## Assignment
Only an exact reprint of all the data is acceptable.

## Data
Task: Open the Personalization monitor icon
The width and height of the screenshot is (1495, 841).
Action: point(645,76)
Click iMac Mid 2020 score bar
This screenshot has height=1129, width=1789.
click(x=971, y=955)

## Expected answer
Task: Open the Personalization monitor icon
The width and height of the screenshot is (1495, 841).
Action: point(645,76)
Click iMac Mid 2020 score bar
This screenshot has height=1129, width=1789.
click(x=971, y=955)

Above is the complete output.